Cannes, jour 5 : Avec Borgman, Serge Bozon et Bombay Talkies, une journée entre Europe et Asie pour finir la première semaine du festival

19 May 2013 | PAR Yaël Hirsch

 

La journée a commencé sur une note ensoleillée et un petit vend nordique agréable avec le très caustique et très réussi film du réalisateur néerlandais Alex Van Warmerdam, « Borgman ». Cela faisait 38 ans que la Hollande n’avait pas été représentée dans la compétition officielle. D’où une foule de journalistes néerlandais en liesse, dès potron minet, au pied des marches pour la projection presse du 8h30 de cet excellent film. Sur le mode du thriller absurde, les lignes géométriques de Borgman révèlent les hypocrisies de la bourgeoisie pavillonnaire néerlandaise (extensible à toute d’Europe).

A 11h30, l’Europe du Nord était toujours à l’honneur puisque la commissaire européenne à l’Éducation, Androulla Vassiliou, a remis le Prix MEDIA de l’Union Européenne au cinéaste danois Thomas Vinterberg et à sa productrice Sisse Graum (Zentropa) pour leur projet “Kollektivet” (The Commune), sur la vie dans une communauté danoise des années 70. Président du jury d’ « Un certain » regard cette année, primé l’an dernier à travers la palme de Mads Mikkelsen pour « La chasse », Vinterberg succède ainsi à Asghar Farhadi, prix MEDIA 2012 pour « Le passé » qui est cette année en compétition officielle.

A 11h30, la Quinzaine projetait en preview de la cérémonie du soir le quatrième long métrage du talentueux Serge Bozon, « Tip top ». Avec un casting ébouriffant : François Damiens, Sandrine Kiberlain et une Isabelle Huppert qu’on adore redécouvrir dans des rôles comiques depuis « 8 femmes » et « Copa Cabana », « Tip Top » offre certains sketches absolument irrésistibles, le réalisateur va parfois trop loin, notamment dans son pastiche du film noir français en temps de guerre d’Algérie, et l’adjonction de sketches ne fait pas scénario.
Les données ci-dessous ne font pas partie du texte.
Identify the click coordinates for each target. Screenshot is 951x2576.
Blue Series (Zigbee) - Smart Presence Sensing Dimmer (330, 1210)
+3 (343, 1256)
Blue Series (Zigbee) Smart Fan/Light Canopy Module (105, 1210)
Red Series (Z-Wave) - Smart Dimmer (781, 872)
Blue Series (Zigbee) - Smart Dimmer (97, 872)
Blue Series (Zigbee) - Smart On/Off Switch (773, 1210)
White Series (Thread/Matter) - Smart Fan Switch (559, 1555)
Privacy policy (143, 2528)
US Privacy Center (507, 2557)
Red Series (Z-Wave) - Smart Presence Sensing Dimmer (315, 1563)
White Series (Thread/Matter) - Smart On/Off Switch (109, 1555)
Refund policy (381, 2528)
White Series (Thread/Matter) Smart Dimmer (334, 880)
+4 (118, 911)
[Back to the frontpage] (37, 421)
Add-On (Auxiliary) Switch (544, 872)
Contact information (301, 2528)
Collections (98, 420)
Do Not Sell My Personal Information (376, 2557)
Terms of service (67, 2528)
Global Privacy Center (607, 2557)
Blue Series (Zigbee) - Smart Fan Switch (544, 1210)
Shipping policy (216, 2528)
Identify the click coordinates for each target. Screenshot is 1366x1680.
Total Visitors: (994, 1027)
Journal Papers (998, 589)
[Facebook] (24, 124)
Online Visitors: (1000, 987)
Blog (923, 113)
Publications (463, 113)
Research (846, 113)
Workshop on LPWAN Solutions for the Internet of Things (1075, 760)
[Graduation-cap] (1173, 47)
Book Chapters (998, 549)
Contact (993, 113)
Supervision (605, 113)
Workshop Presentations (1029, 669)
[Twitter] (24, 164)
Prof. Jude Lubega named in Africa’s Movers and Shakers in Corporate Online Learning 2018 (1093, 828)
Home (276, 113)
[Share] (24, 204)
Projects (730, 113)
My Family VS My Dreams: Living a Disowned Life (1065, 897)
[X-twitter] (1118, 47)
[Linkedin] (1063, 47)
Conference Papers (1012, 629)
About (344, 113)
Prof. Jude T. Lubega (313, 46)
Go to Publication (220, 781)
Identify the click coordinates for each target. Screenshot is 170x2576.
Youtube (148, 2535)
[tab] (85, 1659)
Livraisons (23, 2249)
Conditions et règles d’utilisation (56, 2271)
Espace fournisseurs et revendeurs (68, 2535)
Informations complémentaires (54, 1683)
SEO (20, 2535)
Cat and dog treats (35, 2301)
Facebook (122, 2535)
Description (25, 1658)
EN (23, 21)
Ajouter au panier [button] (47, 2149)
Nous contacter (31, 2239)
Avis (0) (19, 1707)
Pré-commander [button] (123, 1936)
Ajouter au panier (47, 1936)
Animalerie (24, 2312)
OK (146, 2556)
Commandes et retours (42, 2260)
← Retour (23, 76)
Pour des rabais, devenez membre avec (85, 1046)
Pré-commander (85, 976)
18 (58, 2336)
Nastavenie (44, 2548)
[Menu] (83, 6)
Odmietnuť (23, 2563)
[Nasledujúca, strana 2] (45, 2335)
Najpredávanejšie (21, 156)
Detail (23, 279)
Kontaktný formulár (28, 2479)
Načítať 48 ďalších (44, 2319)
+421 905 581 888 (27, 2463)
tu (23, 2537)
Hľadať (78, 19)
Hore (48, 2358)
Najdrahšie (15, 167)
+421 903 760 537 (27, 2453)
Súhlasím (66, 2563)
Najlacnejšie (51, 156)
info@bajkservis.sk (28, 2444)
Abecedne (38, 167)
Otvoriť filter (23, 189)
Nous sommes sortis de la séance dans un état étrange : à la fois abasourdis et déçus par le décousu et le goût de la provocation gratuite et en même temps enthousiasmés par les formidables comédiens qui ont l’air de s’en être donné à cœur joie sur le tournage.

Le temps de profiter d’un rayon de soleil, d’écrire un peu et de boire un café sur la plage Nespresso et il était temps de se préparer pour la soirée cannoise.

A 19h, Claude Lanzmann présentait en hors compétition son morceau de bravoure de 3h40 sur «Le dernier des injustes ». Des images prises en 1975 où le réalisateur de “Shoah” (qui a aujourd’hui 87 ans) s’entretenait avec Benjamin Murmelstein, le dernier Président du Conseil Juif du ghetto de Theresienstadt. Camp vitrine du nazisme, Theresienstadt fascine Lanzmann. De même que la figure de Murmelstein qui se donne a lui même ce titre de dernier des injustes. L’existence des Conseils juifs qui établissaient des “listes” pour les nazis, leur facilitant la tâche et choisissant qui allait partir pour les camps de la mort, est un thème qui fait toujours réfléchir : comment agir autrement, malgré tout? A mettre en paralléle avec la fureur suscitée par les pages sur les conseils juifs dans le livre écrit par Hannah Arendt sur le procès Eichmann et que rappelle en ce moment même à l’affiche le “biopic” de Margarethe von Trotta.

Si l’Inde est tout à fait à l’honneur tout au long de ce 66ème festival de Cannes, en ce dimanche 19 mai, le 100ème anniversaire du cinéma se fêtait sur le tapis rouge. Après le succès en séance de minuit du premier long-métrage de Amit Kumar, « Moonsoon Shootout », un thriller intense sur un jeune policier de Mumbai pris dans un terrible engrenage, à 19h30, la salle du 60ème recevait la ministre de la Culture française et le ministre du tourisme indien pour la projection du film évènement de ce centenaire à Cannes : « Bombay Talkies ». Présentée par Thierry Fremaux, la séance a débuté sur un petit mot de chacun des quatre réalisateurs du film palimpseste (et en quatre morceaux) que le public a pu déguster. Ces talents montants sont 3 hommes et une femme : Karan Johar, Anurag Kashyap, Zoya Akhtar et Dibakar Banerjee.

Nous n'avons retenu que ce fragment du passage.